Israel’s goal, the prime minister noted, is to make sure Gaza never poses a threat to Israel again. “President Trump is taking this to a much higher level,” he said. “He sees a different future for that piece of land. … He has a different idea, and it’s worth paying attention to this. … It’s worthwhile really pursuing this avenue.”
Uh-huh.
Trump was asked if his vision implied that he rejects the idea of a Palestinian state. He said he doesn’t reject any idea—though, of course, the expulsion of Palestinians from Gaza does mean precisely that. His assumption (which he probably believes)—that the people there will be happier living in a less violence-laden land—fails to recognize that they view Gaza as their homes. Nor did he spell out just where their new homes will be.

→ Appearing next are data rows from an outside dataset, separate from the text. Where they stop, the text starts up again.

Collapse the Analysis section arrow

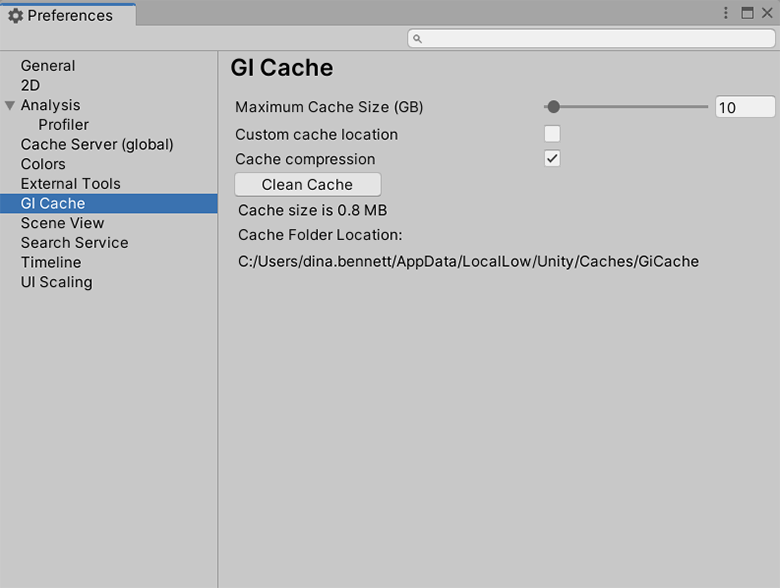10,105
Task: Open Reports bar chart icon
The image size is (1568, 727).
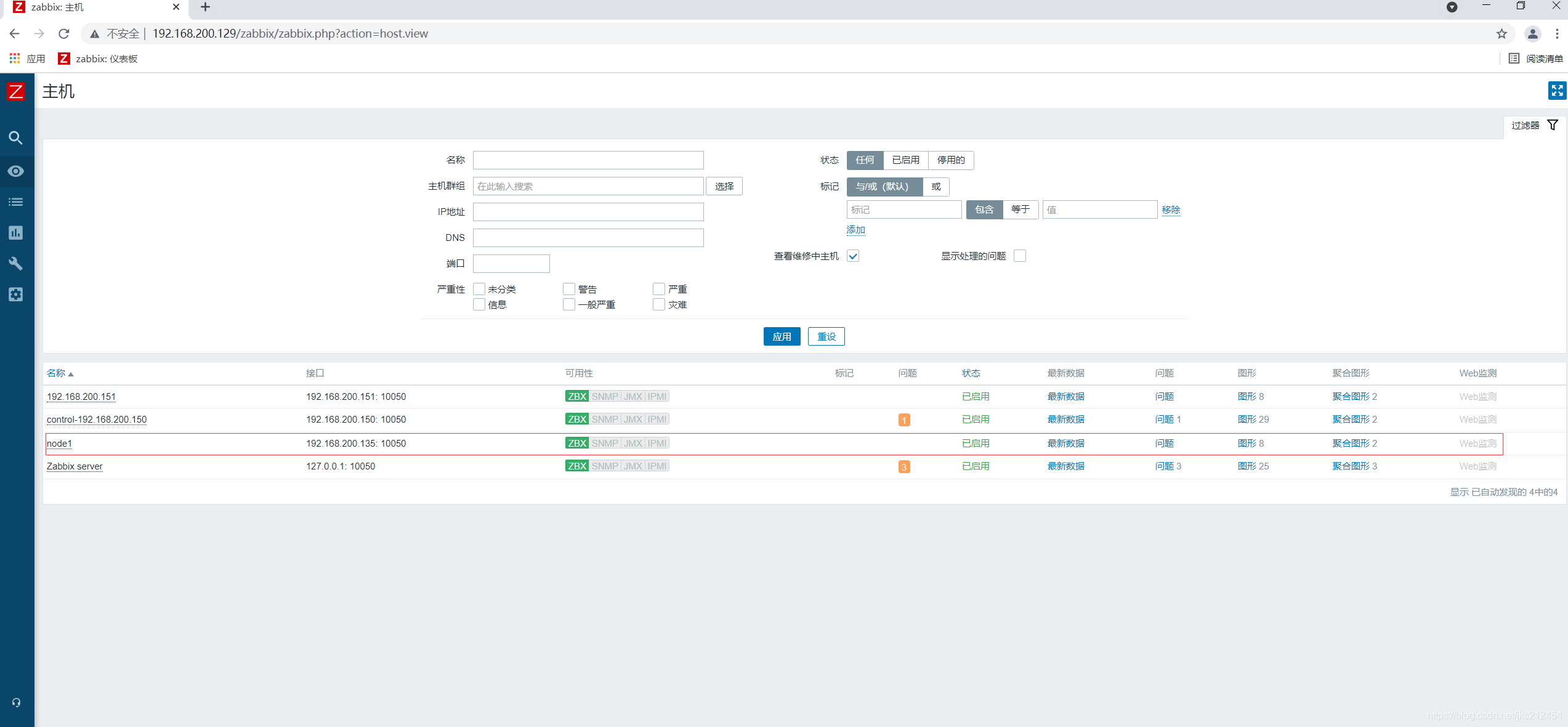Action: (16, 233)
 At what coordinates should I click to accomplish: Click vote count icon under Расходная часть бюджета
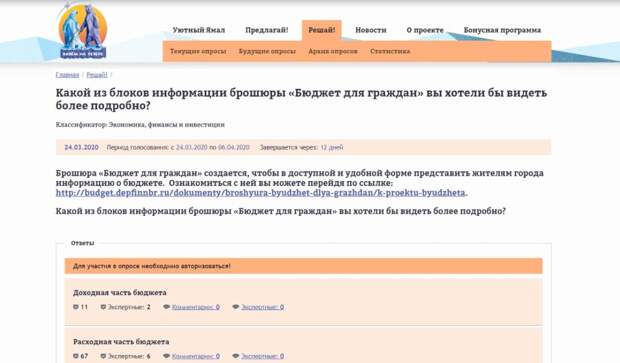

He said that the Saudis definitely want to normalize relations with Israel, though he ignored the fact that they have explicitly said they have no interest in doing so unless Israel accepts at least the goal of a Palestinian state and actively engages in negotiations toward such a state.
But this wasn’t merely a spectacle of a man engaged in otherworldly fantasizing. It could have real-world consequences. Israel and Hamas are in the middle of the first phase of a ceasefire, which is proceeding better than expected. If a second phase gets underway, that could be the beginning of a permanent peace. Some expected Trump would use his meeting to pressure Netanyahu to accept this peace, even if it might mean the end of his ruling coalition with far-right-wing parties.
And yet, here was Trump, putting forth a plan of expelling Palestinians—the place to which they were once expelled from what is now Israel—and turning the Gaza strip, their homeland, into the beachfront property “owned” by American real-estate developers for the global cosmopolitans.
Will Hamas take phase two of the ceasefire seriously if this is what the American president has in mind for phase three? Will Egypt and Qatar, the partners in this negotiation, continue to take the U.S. as a serious mediator? Will Jordan and Saudi Arabia, the necessary participants in any post-war reconstruction, wish to be seen as a facilitator of such a vision? The king of Jordan plans to visit Trump in the White House later this month. He must be revising his itinerary after this. Then there’s Steve Witkoff, Trump’s Middle East emissary, who helped Biden officials nail down the ceasefire in the final days of the previous administration—what must this very practical, pragmatic, quite effective negotiator have been thinking as he sat watching this spectacle among the journalists and a handful of other officials?
Trump’s vision is a caricature of “American-Zionist imperialism” straight out of a Hamas leader’s imagination—only now, it seems, the actual American president has been imagining it all along.